WASHINGTON — Americans are not clamoring for single-payer health care, as Sen. Bernie Sanders suggests they are, in proposing a plan that would have the government foot most medical bills.
He's right that support for the idea has grown and in some polls tops 50 percent. But polls suggest that the prevailing sentiment is ambivalence.
Saving money on health insurance holds lots of appeal. Seeing taxes rise to cover those costs may dull the appetite.
Sanders' plan,, would have the government finance coverage now paid for by a mix of employers, their workers, public plans and people in the individual insurance market. He's not given details of the likely cost or how, exactly, he'd pay for it.
A look at the independentabout the popularity of a government-financed system and how they compare with surveys of public opinion:
—"You mean because the people in this country want to move toward a Medicare-for-all system, that is divisive? I think in a democracy, we should be doing what the American people want." — AP interview Tuesday, when asked about divisions in the Democratic Party over his idea.
—"Guaranteeing health care as a right is important to the American people not just from a moral and financial perspective; it also happens to be what the majority of the American people want." — Opinion piece in The New York Times on Wednesday.

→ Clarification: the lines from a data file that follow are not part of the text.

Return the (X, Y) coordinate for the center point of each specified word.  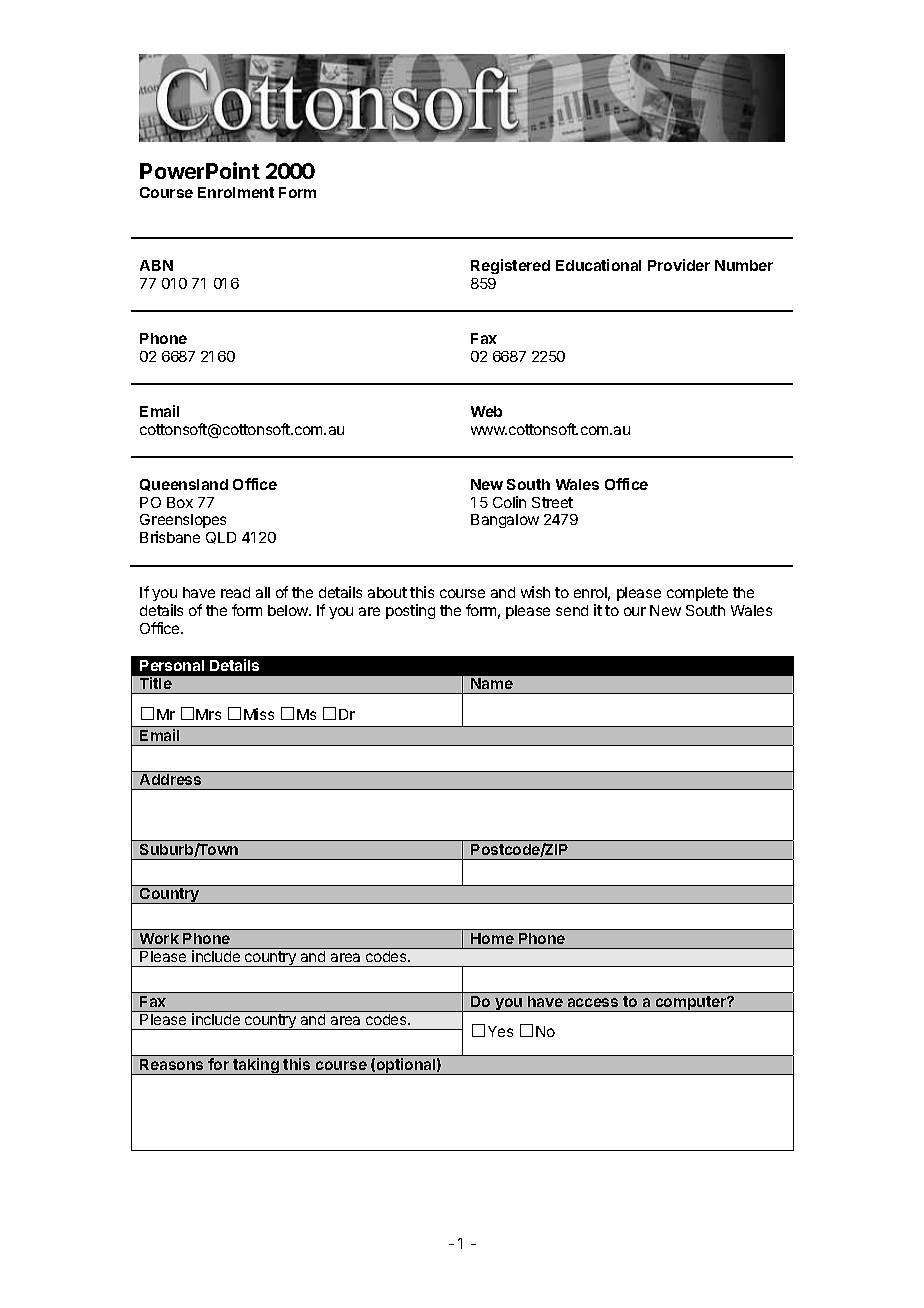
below (289, 610)
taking (256, 1066)
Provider (679, 265)
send (572, 610)
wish (535, 592)
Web (486, 411)
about (387, 592)
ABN (156, 265)
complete (697, 594)
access (593, 1002)
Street (552, 502)
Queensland (184, 485)
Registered (510, 266)
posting (410, 611)
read (235, 592)
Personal (172, 665)
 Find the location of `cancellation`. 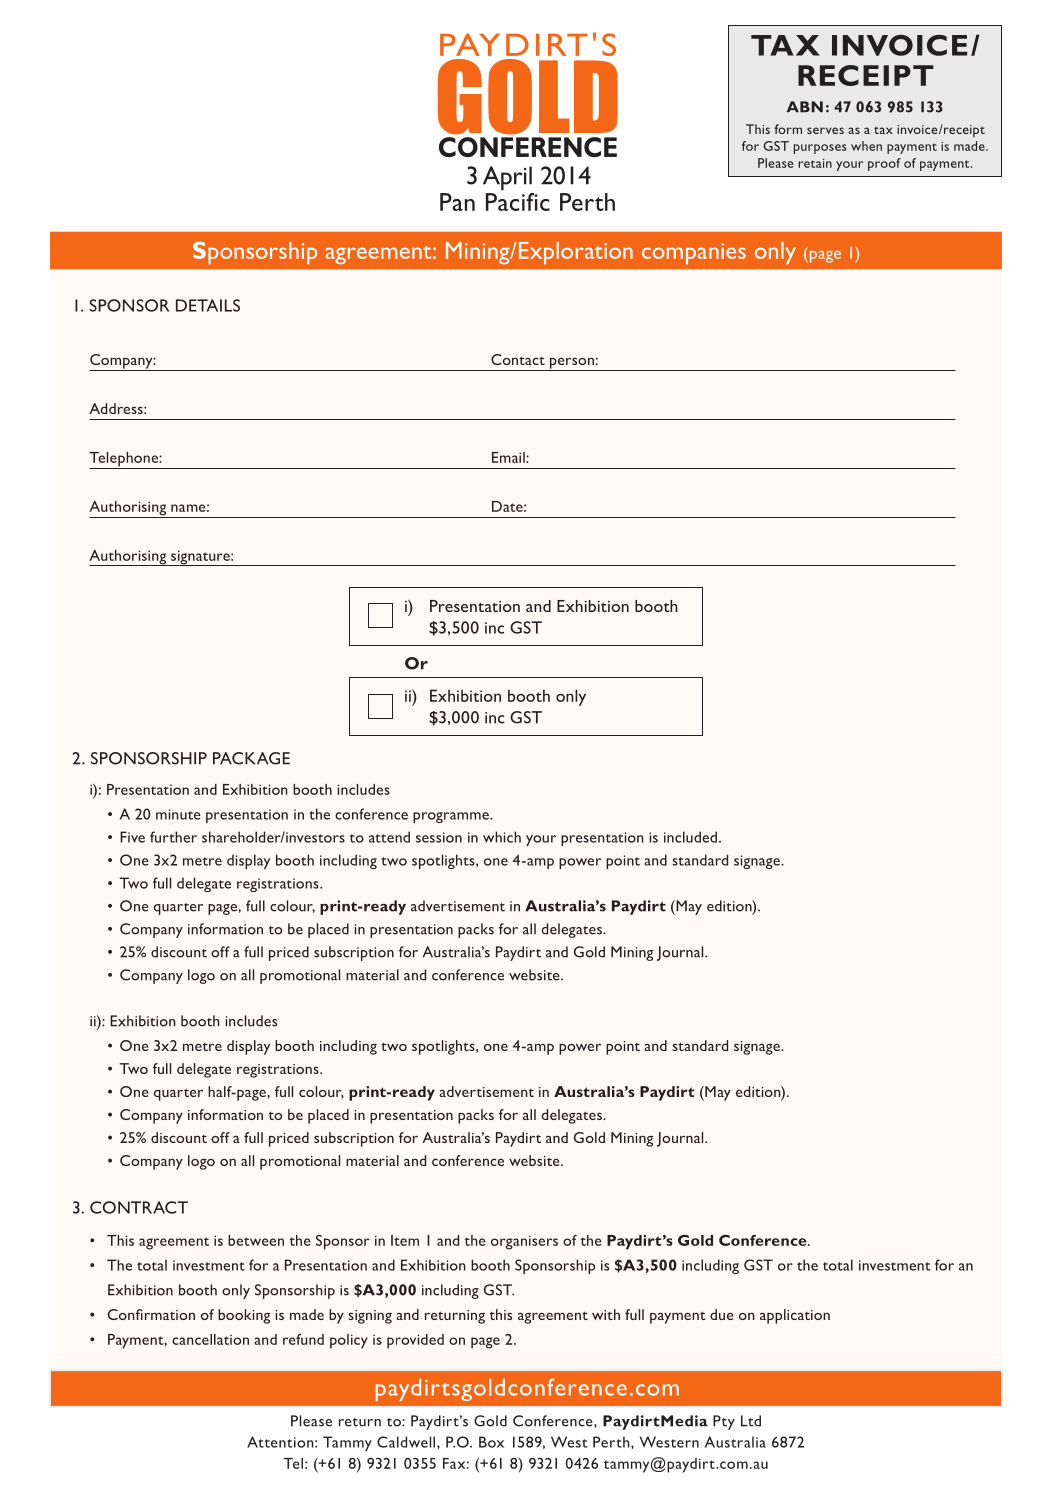

cancellation is located at coordinates (210, 1339).
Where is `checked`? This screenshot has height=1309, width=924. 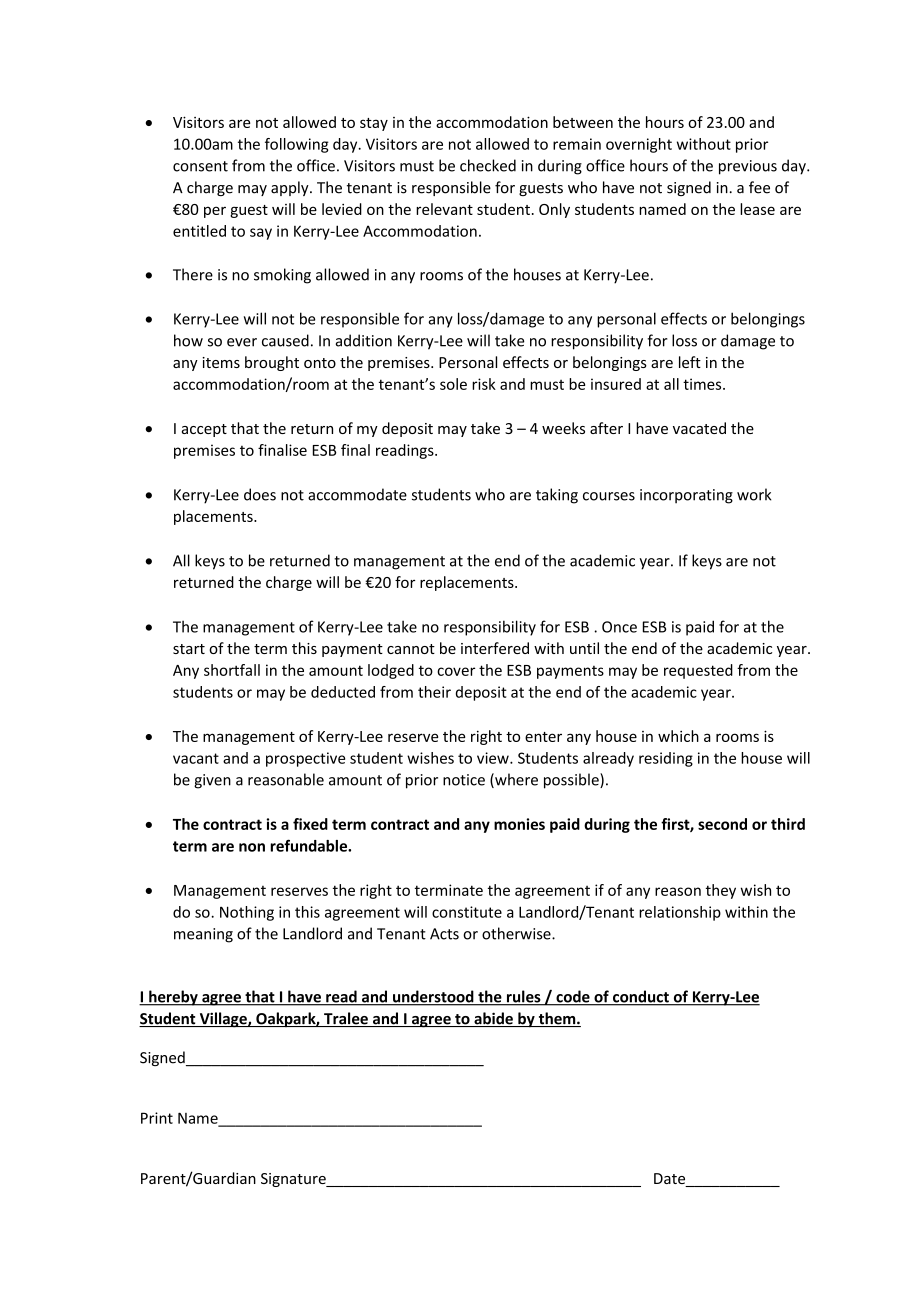 checked is located at coordinates (488, 165).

It takes a selective use of polling to make that case. Overall, public opinion research delivers decidedly mixed results.
The Kaiser Family Foundation reports a "modest increase" in support for single-payer coverage in recent years, with "substantial" opposition. Perhaps most notably, public opinion is "malleable," with support dropping when people are presented with arguments against it that are certain to emerge in the debate.

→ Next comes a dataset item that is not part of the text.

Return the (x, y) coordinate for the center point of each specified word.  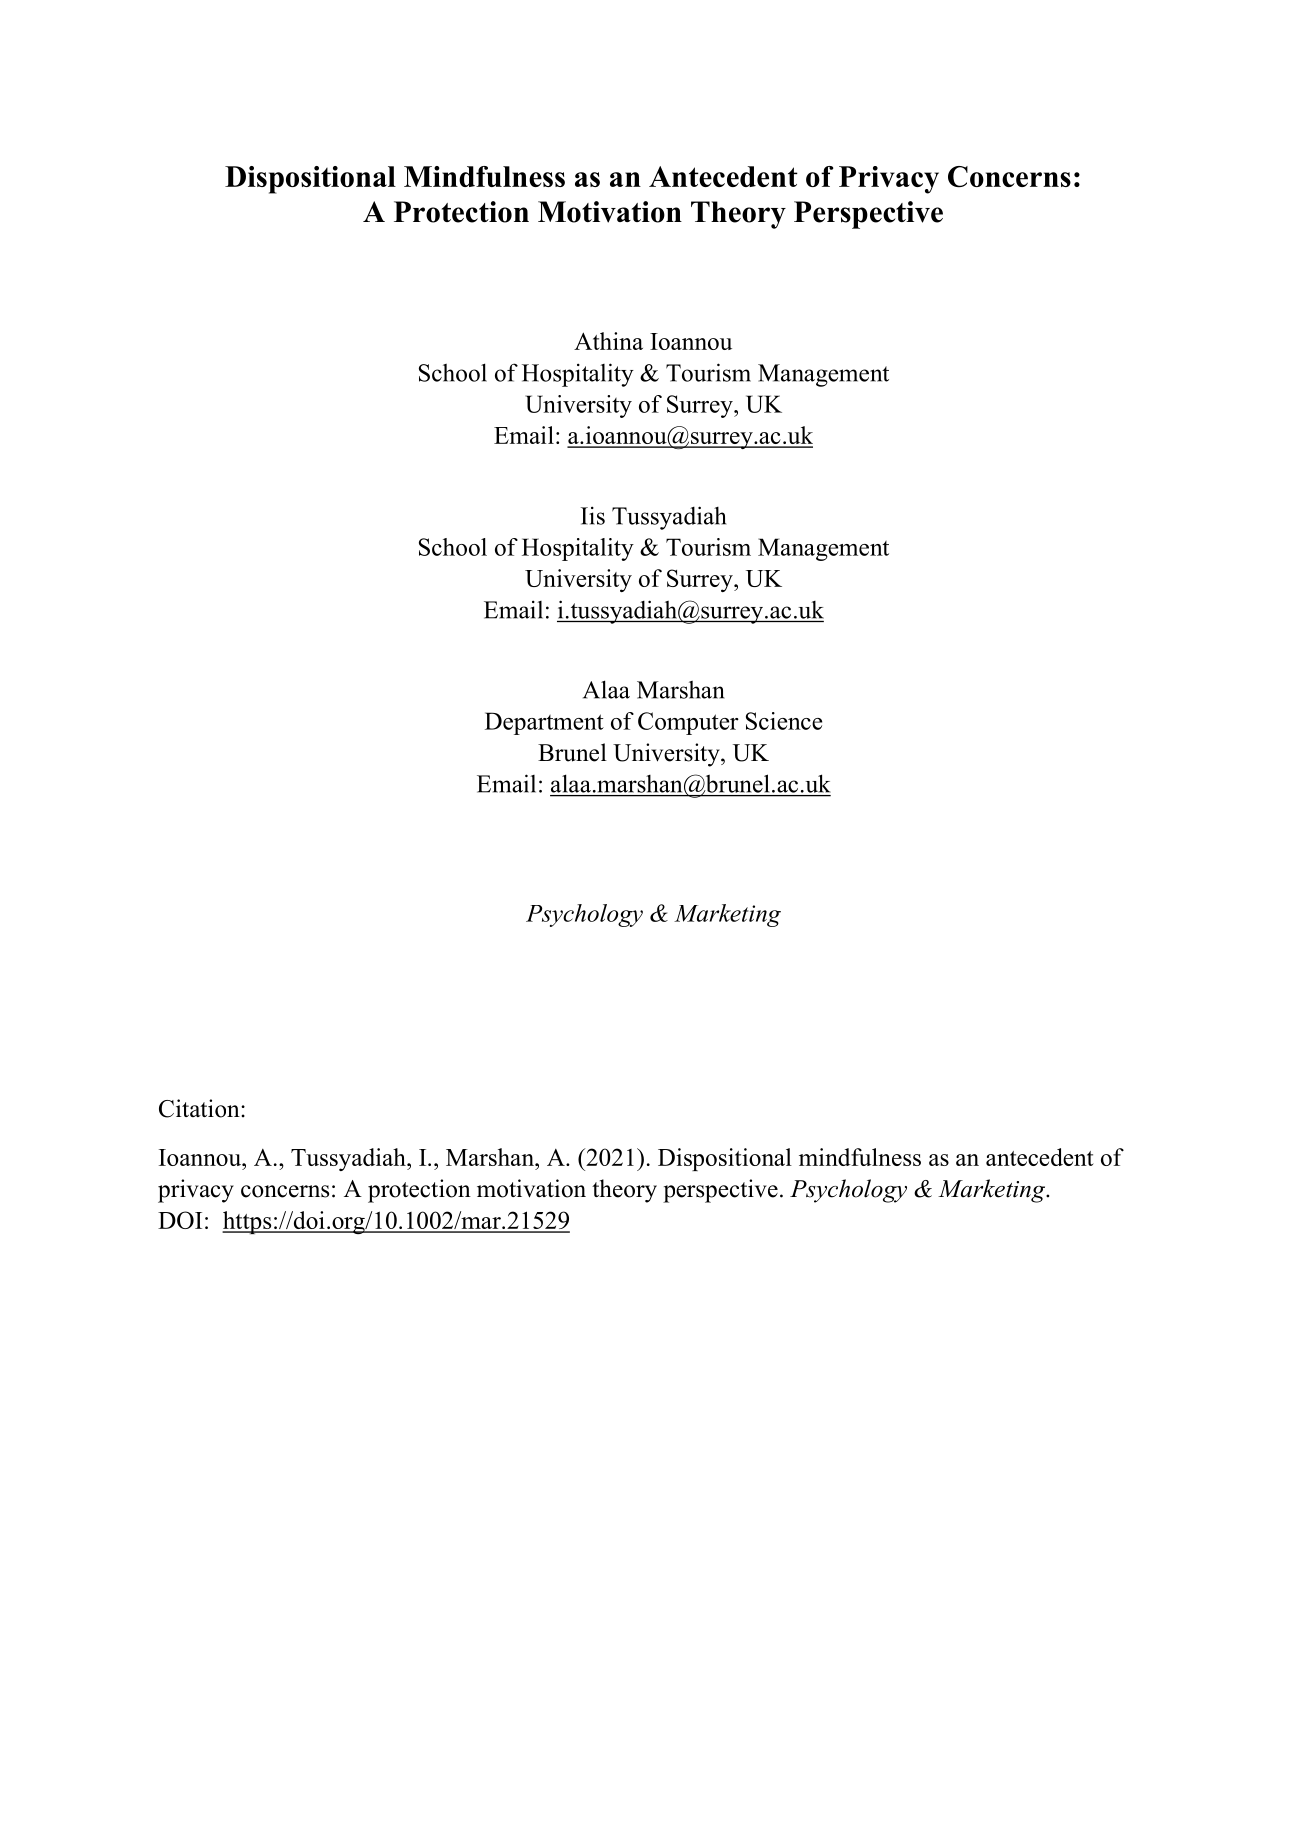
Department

Kaiser's tracking poll in July found 53 percent in favor of having all Americans get their health insurance from the government; 43 percent were against that. Opposition climbed to 60 percent when people were asked to consider that such a plan would call for higher taxes for many. A slight majority also swung against a single-payer plan when respondents were told that former President Barack Obama's health care law would be replaced as a result.

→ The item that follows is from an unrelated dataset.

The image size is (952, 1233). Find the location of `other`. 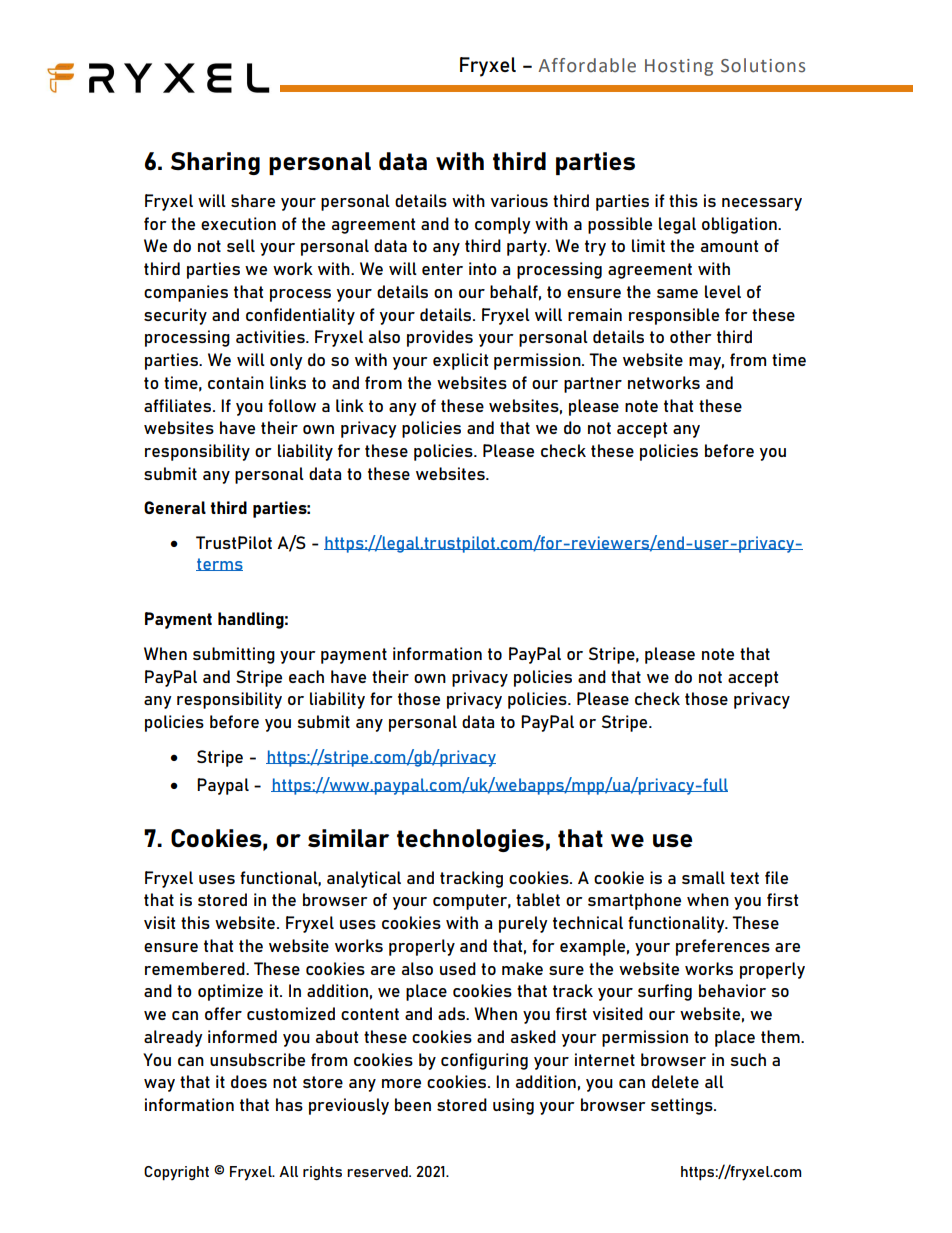

other is located at coordinates (691, 336).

Public opinion research also helps to explain why Sanders calls his plan "Medicare for all." Labels matter. People tend to react more favorably to the notion of expanding the popular Medicare program to cover everyone than to the idea of "single-payer" even if they amount to the same thing.
In other polling:
—People were about evenly divided in an AP-NORC Center survey in January, 39 percent against having everyone get their health insurance from one government plan and 38 percent in favor. Support dropped substantially when the prospect of a large increase in federal spending was introduced.
—Respondents favored a Medicare-for-all plan 51-38 in a Quinnipiac poll in August that did not raise the question of potential costs.
—In his Times article, Sanders cited an Economist/YouGov poll in April that found a clear preference for expanding Medicare to provide health insurance to all — 60-23. The survey did not address the cost or tax implications of taking that course. That survey was conducted using an opt-in online panel recruited with internet advertising, a methodology criticized by some because of concerns that it does not reach a random sample of Americans.
—The Pew Research Center in June found 60 percent who believe the federal government is responsible for ensuring health care coverage for all Americans, with 39 percent disagreeing. That supports Sanders' contention that people want health care as a right. But ensuring coverage is not the same as paying for it. Support for a single-payer system registered at only 33 percent in that poll. Many of those who felt the government has a responsibility for making sure people have coverage instead supported a mix of public and private programs.